I knew why she was at my door. I didn’t fool her at all.

She was a student in a practical ministry class on grief that I taught when I was a missionary in urban Australia. After she asked for a private meeting, I prepared to talk about ways to weather the storm -- though I suspected she was bringing it with her.

We sat on patio chairs in the shade of the pergola. She looked down at her long fingers and perfect nails. She was always so put-together. “She’s young,” I thought. “She has time for that.”

She took in a tight breath and held it for a moment.

“Something told me I can talk to you.”

Her words then wandered around, stopping at some graves. When she got to her father, her voice dropped to a whisper.

“After my sister married and left home ... he started coming to my room at night.”

I nodded slightly and waited, knowing there was more.

Her mouth moved as though the words were jagged glass.

“I was 12 … and my mother knew.”

She looked at me, waiting for a sign. Would I pull back? Did I get what she was saying? I placed my hand on her arm. She said she was sad when he died. That’s what broke her -- to feel sadness, and not just relief. She pressed her forearm against her eyes, walling in the tears. The flood ruptured around it.

I am not a counselor, but I can make tea.

Tea is about holding on to something. With both hands if you have to. You can sip it when you need to pause. My grandmother would give it to people in a blue willow cup so she could read the leaves that clung to the sides. I give it so there is less trauma in the telling.

To tell the story is to give it a pulse. Muscle memory lives right below the skin. It’s your stomach lurching at the sound of heavy boots on a wooden floor. It’s the smell of jug wine that becomes unbrushed teeth and sour sweat. It feels like dust trapped in cat hair on the linoleum under the box springs. A 6-year-old hides there, trying not to breathe so loud.

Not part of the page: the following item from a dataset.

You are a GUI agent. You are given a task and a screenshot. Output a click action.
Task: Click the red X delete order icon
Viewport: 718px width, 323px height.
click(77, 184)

I reminded myself to exhale.

“I don’t know why I told you that,” she said. “I’ve seen a counselor for years. He still doesn’t know about it.”

I knew why she told me. I had sensed it, almost from the moment we met. She came to church every week, hiding under a carefully belted coat, shoulders hunched against an absent wind. That’s why I always put an arm around her at the door, pulling her in just a little, until she began to hug back.

I couldn’t read her mind. I never told her my story. But spirit bears witness.

We sipped tea for 12 weeks and explored the book that had helped me -- “The Wounded Heart,” by Dan Allender. We scribbled in our workbooks and put a voice to long-buried heartbreak. We even laughed when she felt safe to express something besides pain.

At our last visit, she hugged me hard. That was all. Our time was over, but something stayed behind, like tea leaves after the tea.

Years ago when I became a Christian, new life brought the moon down where I could touch it. I stood in its glow, clean, forgiven and a child of God. No longer a statistic, I was transformed. I was a new creation. I was not my origins anymore.

The old feelings came back when a women’s group asked me to speak to them. Welcome back, girl the other ones talk about.

“Joanie said she saw her in a cop car last week. That’s why she was absent. You don’t get black eyes from the flu.”

I gathered a breath and knocked on the door. It looked like a Tupperware party. Casual jewelry. Cheese. Crackers. I was supposed to bring the tears, like a covered dish.

“We need to hear this,” they told me.

Afterward, two women sipped coffee and looked at me, heads cocked like little birds.

“We would never have thought that about you,” one said. “You seem so normal.”

She meant it as a compliment, and I didn’t have the energy to tell her otherwise. It didn’t matter; my story wasn’t for them. It was for the one who would later motion me to a corner and make her confession, as if the sins were hers.

“That happened to me, too.” Always a whisper.

My story was for her and for the one who would be there for her when it was over.

I was the anti-Tupperware hostess. I didn’t tell them how to “burp the lid” and keep everything safe and sealed in. I told them the opposite.

“Your leftovers are rotting in there. This is how you let them out.”

But I was a good hostess. I left them with a simple recipe they could adjust to suit their needs.

“If this happened to you, talk to someone you trust. A counselor is a gift. A friend is a lifeline. Tell her exactly what you need -- ‘I want you to help me by listening to some things that are hard to say and hard to hear. I need you to be patient and let me get it out. Afterward, and maybe sometimes in the middle, I will need a hug. Can you do that for me?’”

That’s it. It’s a good rule for grief, and a good rule for healing from childhood trauma. I know, because I am my origins. I am my transformation. I make good tea.